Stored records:
--- START ---
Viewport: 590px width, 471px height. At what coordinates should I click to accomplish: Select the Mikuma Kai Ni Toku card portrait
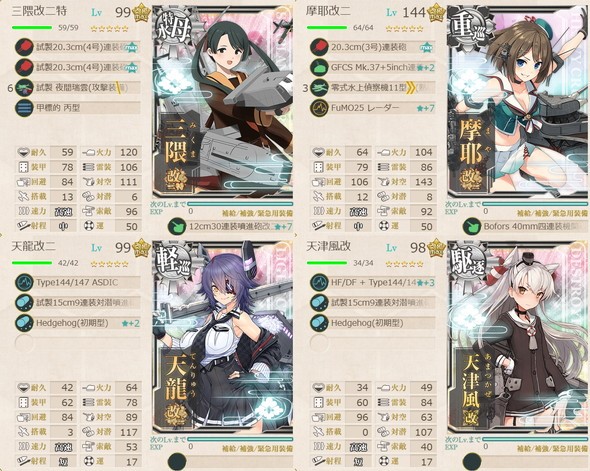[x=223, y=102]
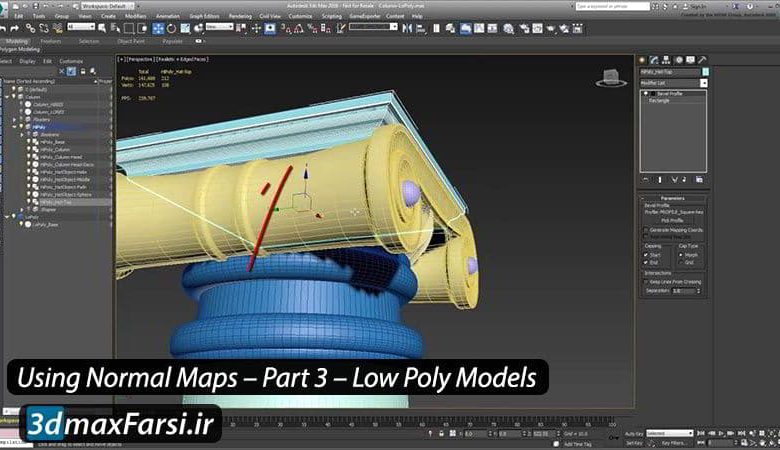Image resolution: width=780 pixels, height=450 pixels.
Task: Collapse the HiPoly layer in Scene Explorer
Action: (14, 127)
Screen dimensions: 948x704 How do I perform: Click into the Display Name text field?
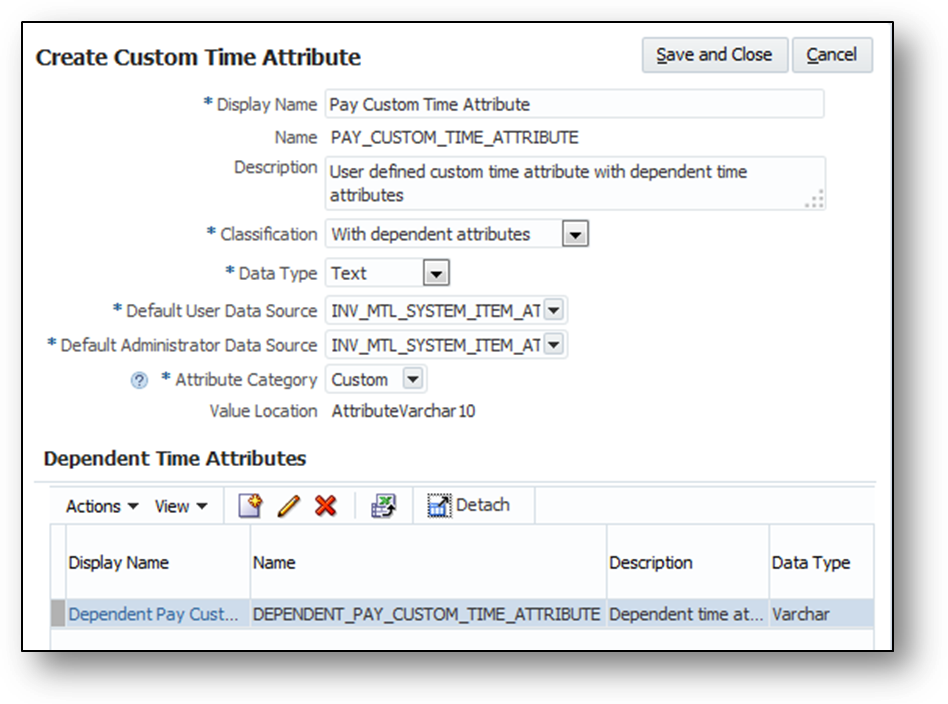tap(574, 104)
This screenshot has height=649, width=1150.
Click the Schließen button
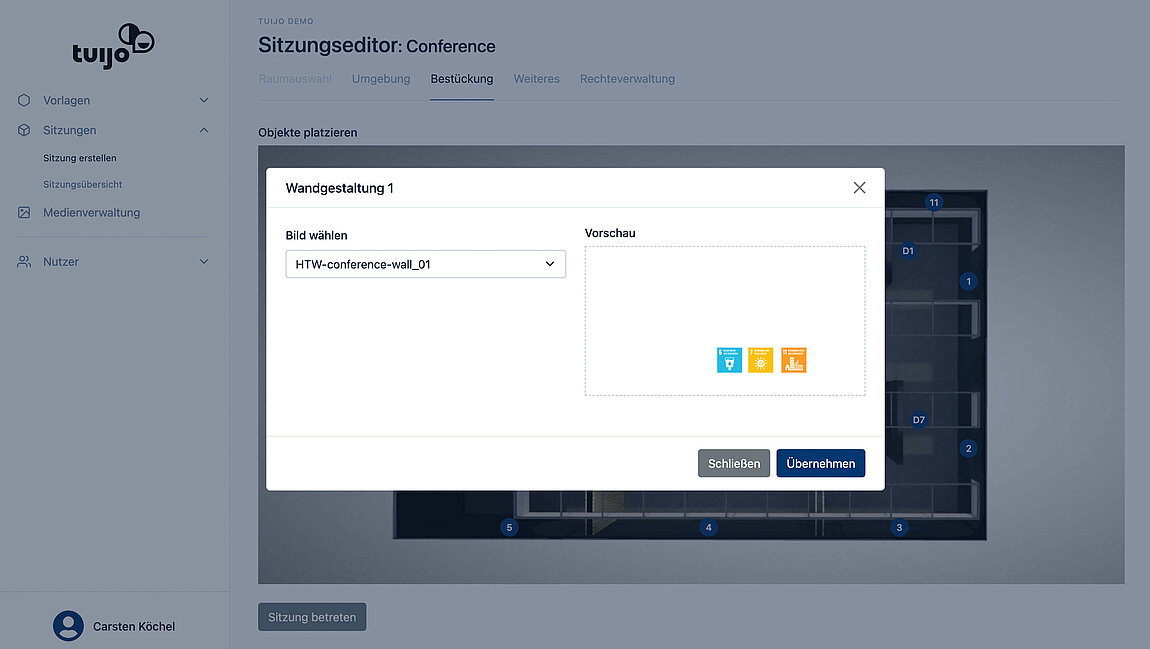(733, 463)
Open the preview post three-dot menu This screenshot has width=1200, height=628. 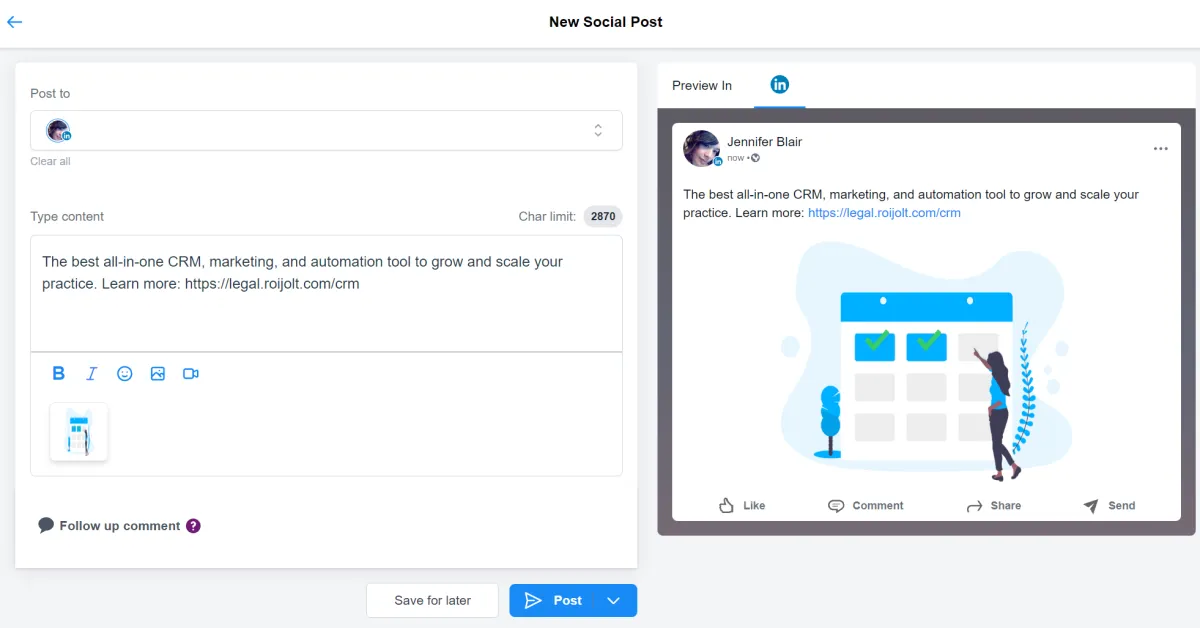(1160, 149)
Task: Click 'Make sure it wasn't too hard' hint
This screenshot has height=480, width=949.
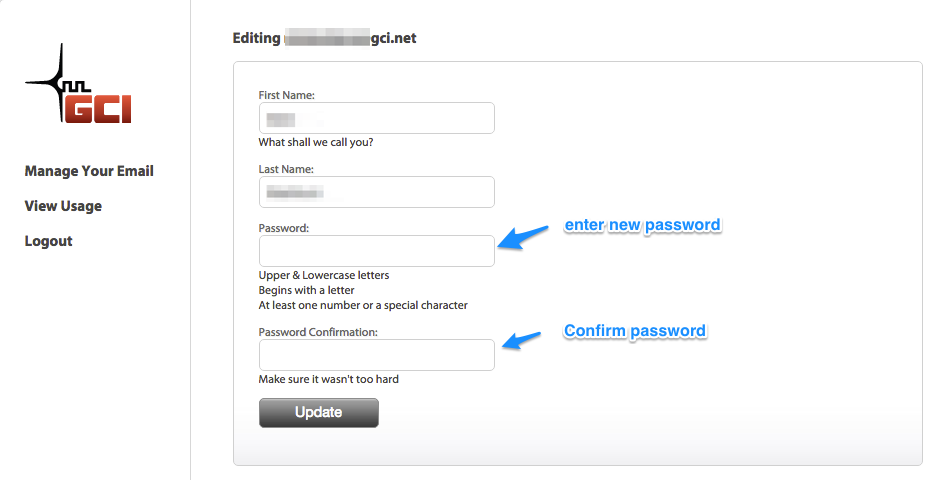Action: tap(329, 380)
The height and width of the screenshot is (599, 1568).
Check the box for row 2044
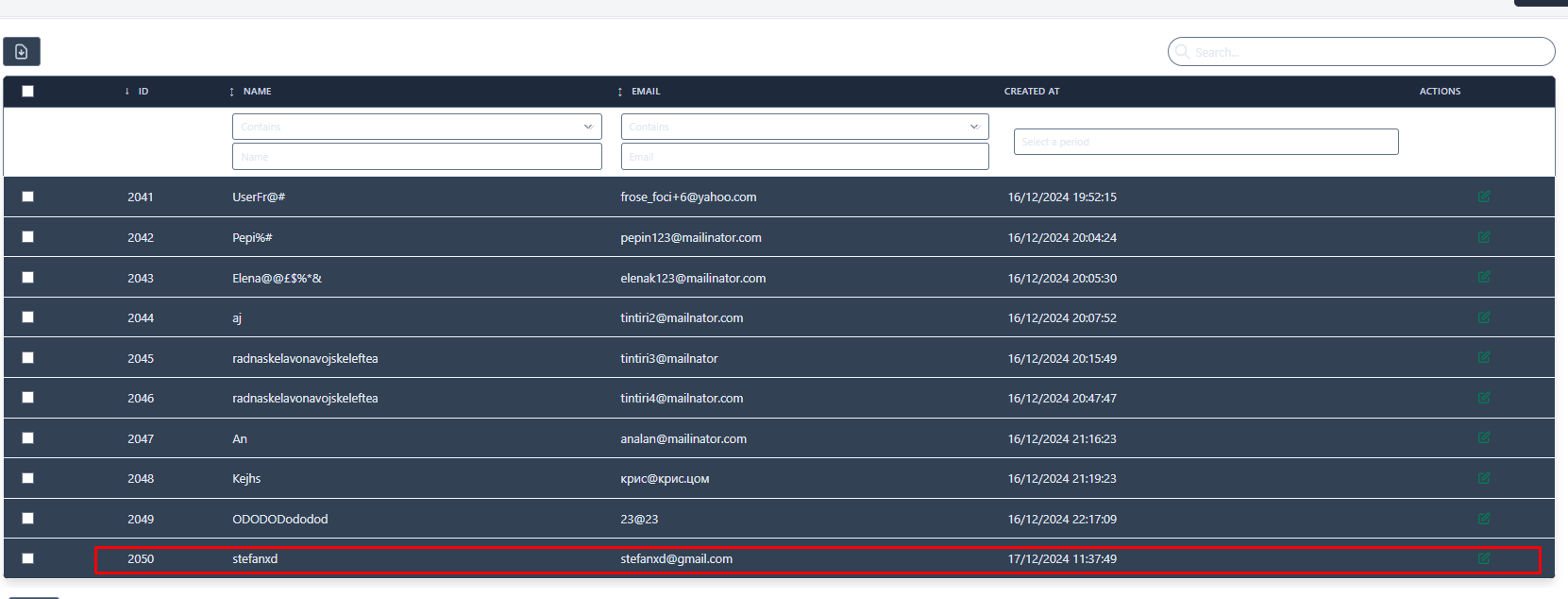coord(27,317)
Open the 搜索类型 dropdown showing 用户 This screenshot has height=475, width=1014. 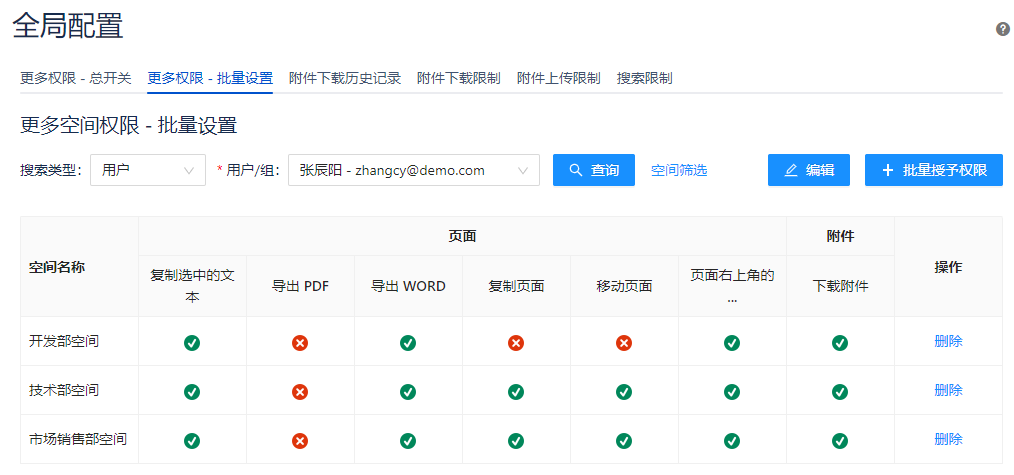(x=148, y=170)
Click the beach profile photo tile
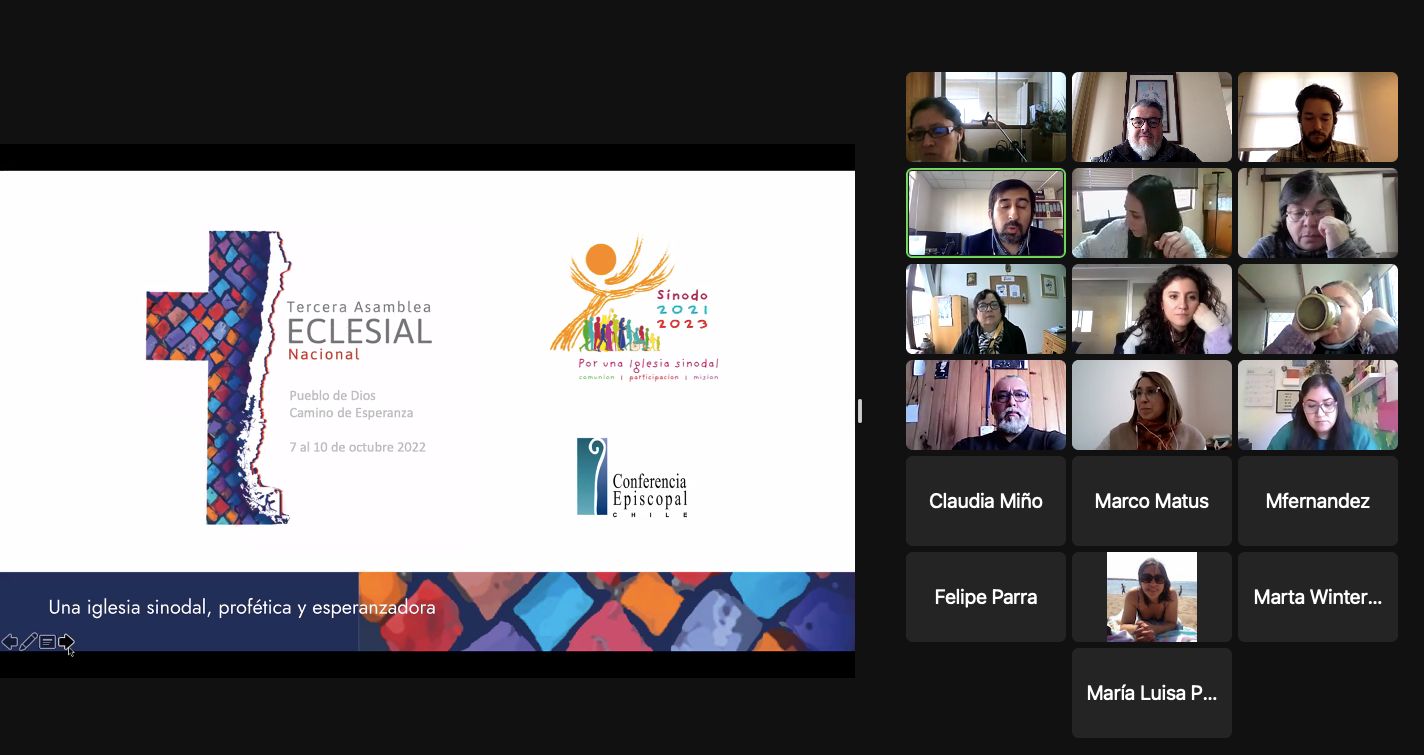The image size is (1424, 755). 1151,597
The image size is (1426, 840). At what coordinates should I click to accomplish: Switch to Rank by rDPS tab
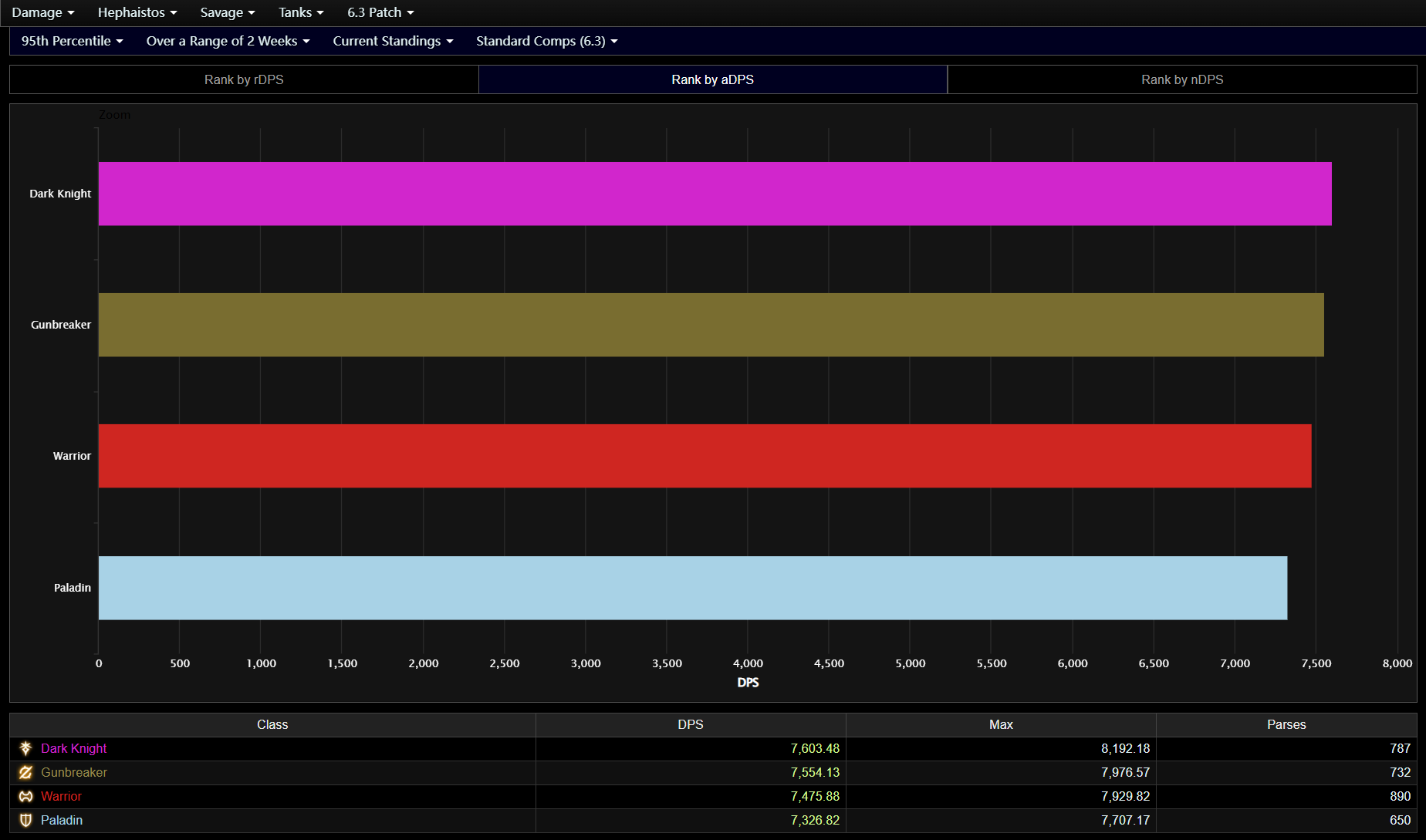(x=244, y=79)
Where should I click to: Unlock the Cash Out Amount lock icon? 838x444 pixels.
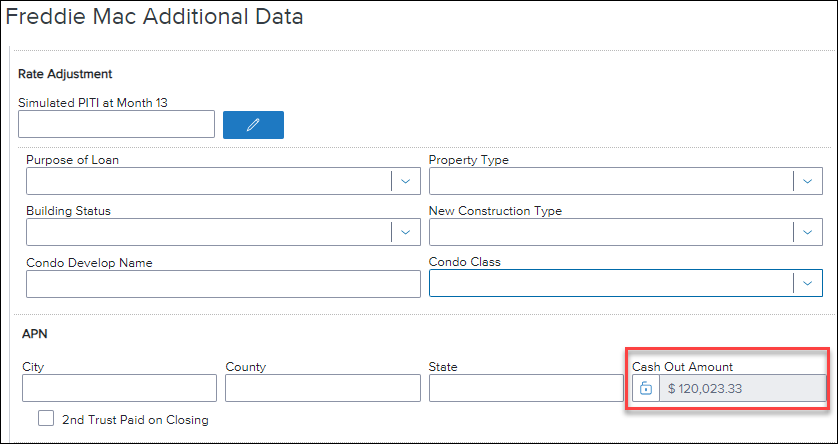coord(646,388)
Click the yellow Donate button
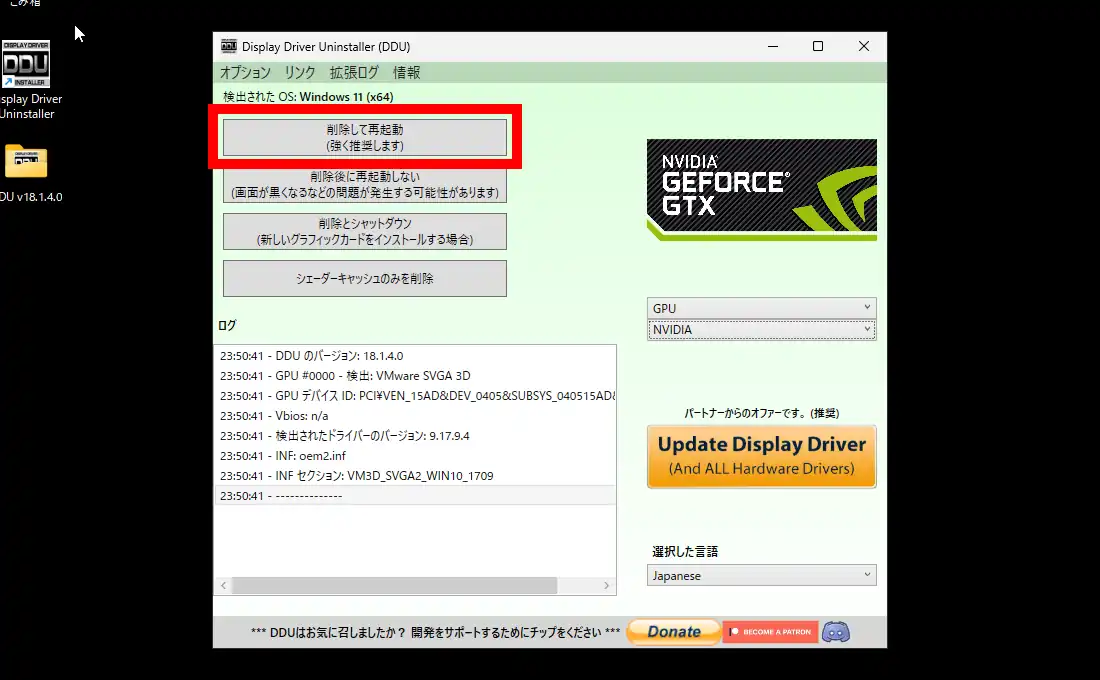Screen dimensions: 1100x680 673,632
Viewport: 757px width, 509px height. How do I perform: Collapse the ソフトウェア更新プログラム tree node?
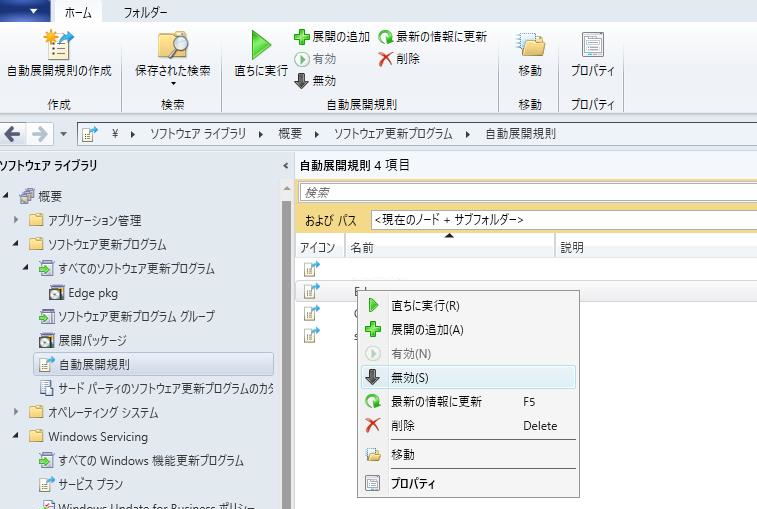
--- END ---
Action item:
Only lines belong in the copy: transcribe those from the start of the data through the line that contains "This screenshot has height=649, width=1150.", and skip the pictures.

Exercise answer:
Viewport: 590px width, 471px height. At what coordinates should I click to accomplish: Select the Mikuma Kai Ni Toku card portrait
[x=223, y=102]
Image resolution: width=780 pixels, height=450 pixels.
Task: Collapse the HiPoly layer in Scene Explorer
Action: (14, 127)
Screen dimensions: 948x704 How do I perform: Click into the Display Name text field?
tap(574, 104)
This screenshot has height=649, width=1150.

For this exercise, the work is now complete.